**Page**:
---
Skip to main content
Segment objects using exactly one prompt type per call: text, points, or boxes. SAM3 offers two client methods:
  • run() — Returns a single union mask. Use when you only need the combined segmentation.
  • run_with_detections() — Returns the union mask plus per-instance masks, bounding boxes, and confidence scores. Use when you need individual object information (e.g. counting objects, filtering by confidence, or processing instances separately). Only available for text and box prompts — point prompts have no detection semantics.

Parameters

image_input
str | PIL.Image | np.ndarray
required
RGB image as file path, URL, PIL Image, or numpy array.
---
**Data extract**:
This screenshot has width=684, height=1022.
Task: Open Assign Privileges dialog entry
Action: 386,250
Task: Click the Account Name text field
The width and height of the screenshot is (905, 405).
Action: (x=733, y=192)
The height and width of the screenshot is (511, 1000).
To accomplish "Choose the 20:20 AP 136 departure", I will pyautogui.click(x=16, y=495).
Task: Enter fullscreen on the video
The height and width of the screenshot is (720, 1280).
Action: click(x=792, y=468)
---
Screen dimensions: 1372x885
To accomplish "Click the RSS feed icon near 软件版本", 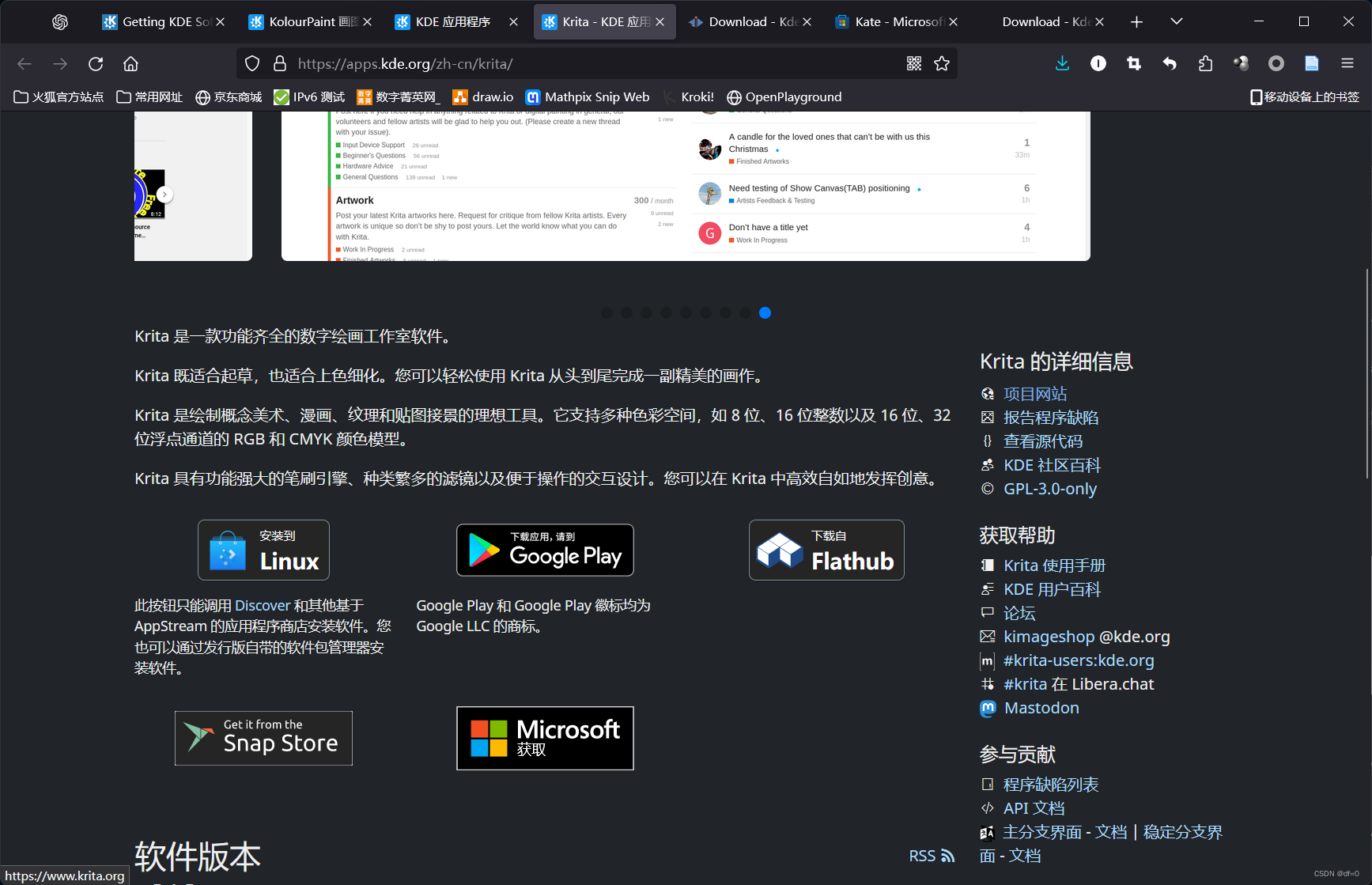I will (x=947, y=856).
---
**What the exercise asks**:
According to the SAM3 segmentation page, what does run_with_detections() return? List each item.

**Expected answer**:
- The union mask
- Per-instance masks
- Bounding boxes
- Confidence scores